Она провела архимага через свое кольцо, чтобы поговорить с Предвечным, чтобы увидеть то, что видела она. Историю, начиная с древних времен, когда вулкан действовал через корни и камень Острова Сабли. Он плавил известняк, превращая тот во что-то мощное, что-то волшебное, выталкивая его из земли и заставляя расти. Сжимая, выпихивая, толкая его все дальше и дальше. Пузыри превращались в дыры. Дыры становились ветвями. Камень все продолжал и продолжал расти, вытекая из земли.
Спустя долгое время, Кэтти-бри прервала связь, развеяв образы и резко выпихивая Громфа из своей головы. Затем женщина снова посмотрела на него.
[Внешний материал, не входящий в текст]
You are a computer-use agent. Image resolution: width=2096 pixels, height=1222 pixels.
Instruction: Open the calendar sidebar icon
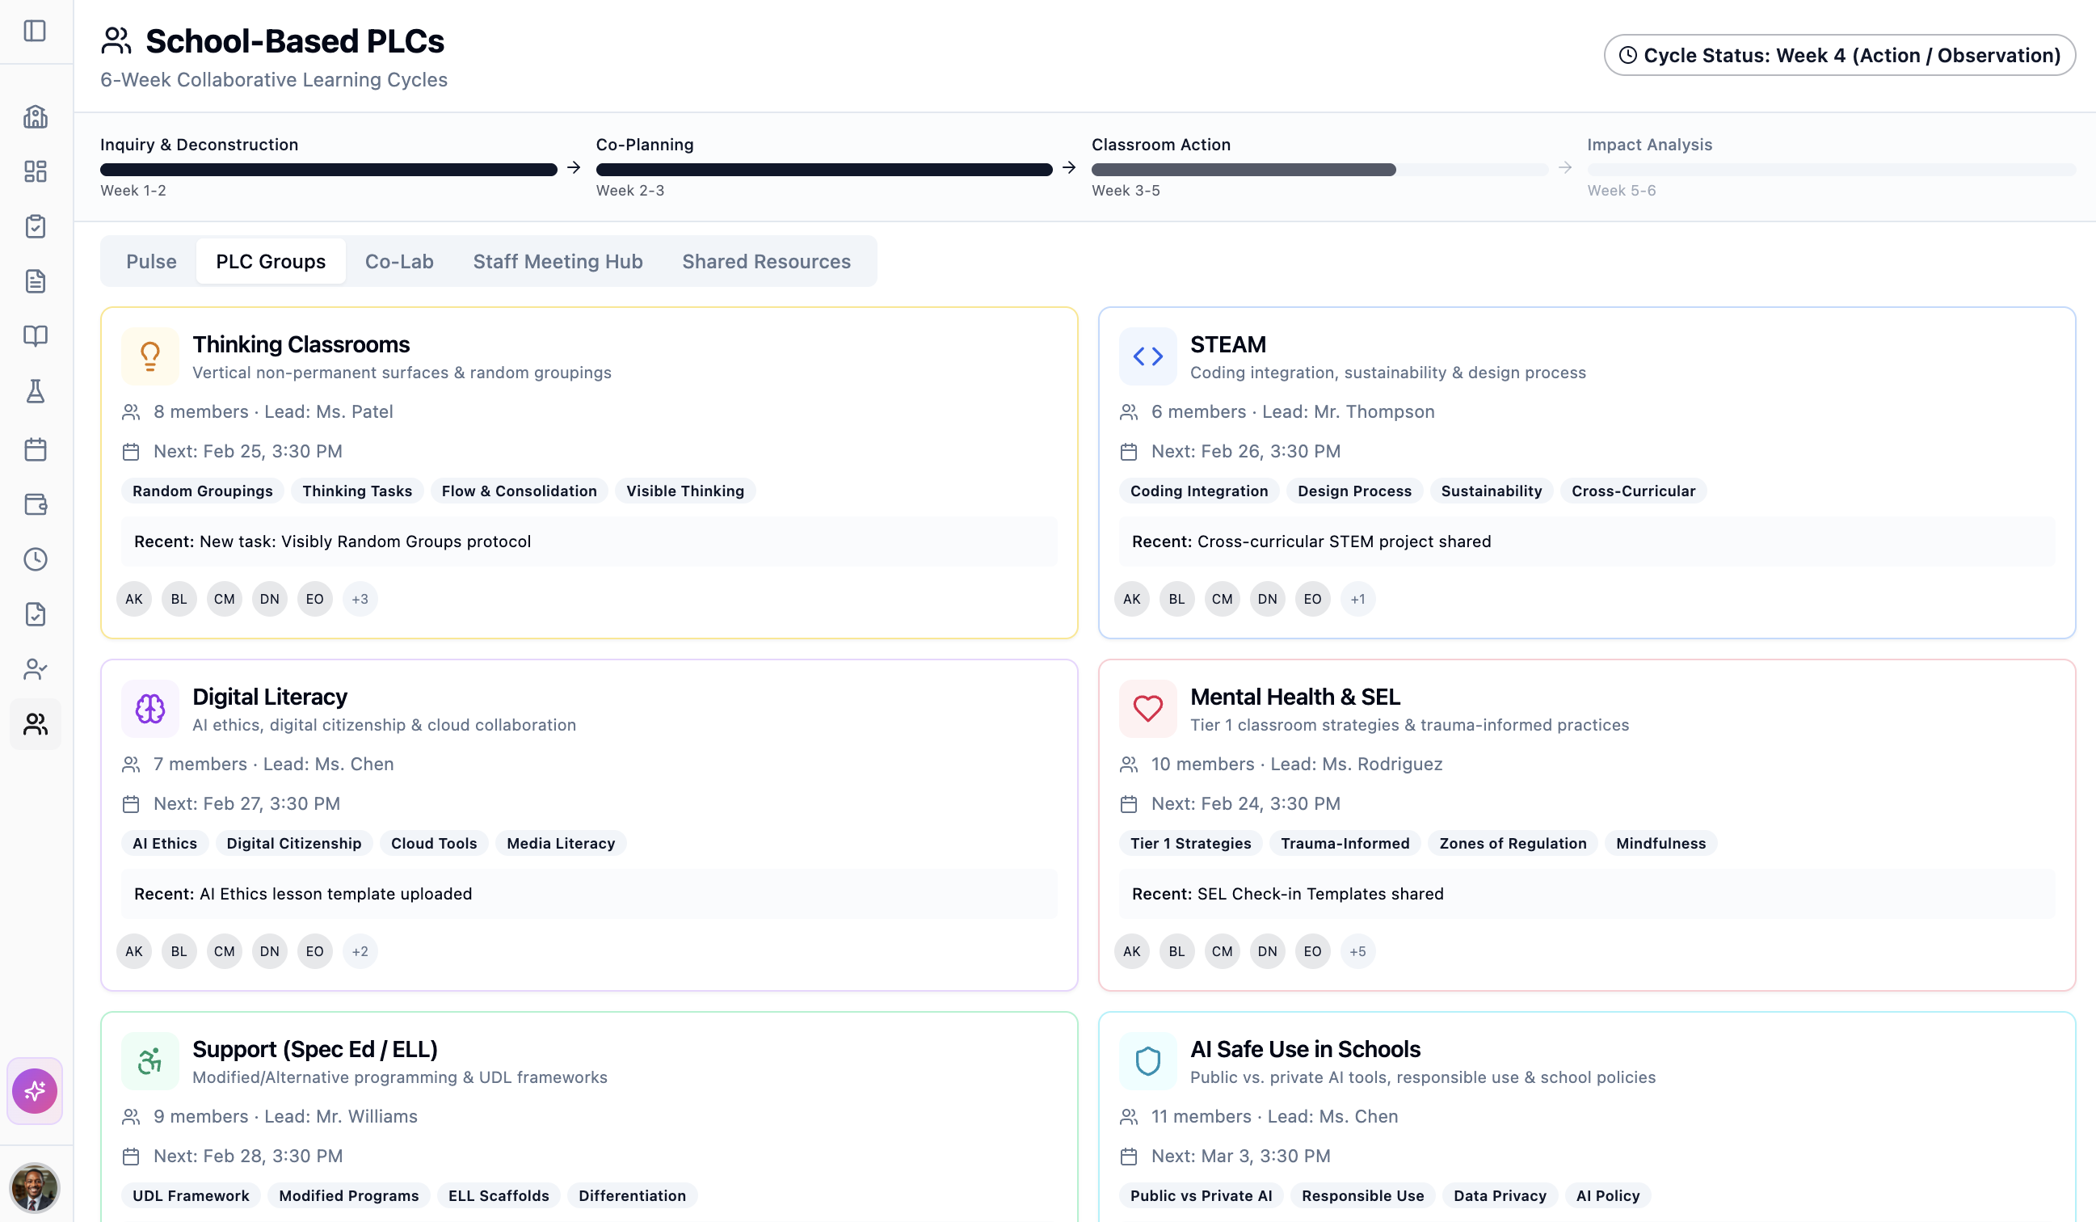[35, 449]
Архимаг облизнул губы. Он пытался казаться невозмутимым. Но, судя по ухмылке Кэтти-бри, у него ничего не вышло.
Уже второй раз за несколько часов Громф стал свидетелем чего-то за пределами собственного понимания, чего-то одновременно ужасающего и манящего.
Он возвратил ей усмешку.
А что еще он мог сделать?
Она была права. Несмотря на всю опасность, на шанс полной катастрофы, которой может обернуться перестройка башни, она права.
— Мы не можем оставить его, — сказал Артемис Энтрери, оказываясь в туннелях за пределами Мензоберранзана. Он шел с Далией и Джарлакслом. И со всем их имуществом.
Джарлаксл расхохотался.
— Мы не можем пойти и вернуть его!
— Он хотел умереть за нас.
— Возможно, он уже умер, — пожал плечами наемник. — Ты хочешь сделать его труд напрасным и позволить убить и нас? Или просто не понимаешь пределов милости матроны матери?
Энтрери сплюнул на землю и отвернулся, но быстро выпрямился, заметив приближение двух темных эльфов.
Джарлаксл тоже увидел их и не был удивлен появлением Ивоннель так, как и видом её спутника.
— Этого не может быть, — сказал он.
— Так используй свою магию, — ответила Ивоннель. — У тебя в распоряжении маска. Есть ли еще предмет, способный обмануть умного Джарлаксла?
Брелин Дженквей вышел вперед и поклонился.
— Спасибо за то, что попытался закончить мои злоключения, — сказал он.
— Ты был драуком, — сказал Джарлаксл. Он смотрел мимо друга, на Ивоннель. — Ты не мог снять проклятие.
— Конечно, мог, — ответила она. — Или я могла. Сомневаюсь, что другие найдут в себе мужество попробовать.
— Но Ллос…
— Она празднует смерть Демогоргона, — сказала Ивоннель. — Она меня простит.
— Почему? — подозрительно спросил Энтрери.
Ивоннель посмотрела на него и даже склонила свою милую головку, чтобы разглядеть Энтрери лучше, а затем рассмеялась и отмахнулась. Жестом она приказала Джарлакслу пойти за ней и двинулась туда, откуда появилась.
— Я сделала это для тебя, — сказала она наемнику, когда он догнал её. — Жест доброй воли в ожидании того, что ты послужишь моей цели.
— И эта цель…?
— Со временем мы увидим.
— Он умер? — серьезнее спросил Джарлаксл.
— Нет, конечно.
Джарлаксл вплотную приблизился к странной молодой дроу.
— Ты завидуешь ему, — осмелился сказать он.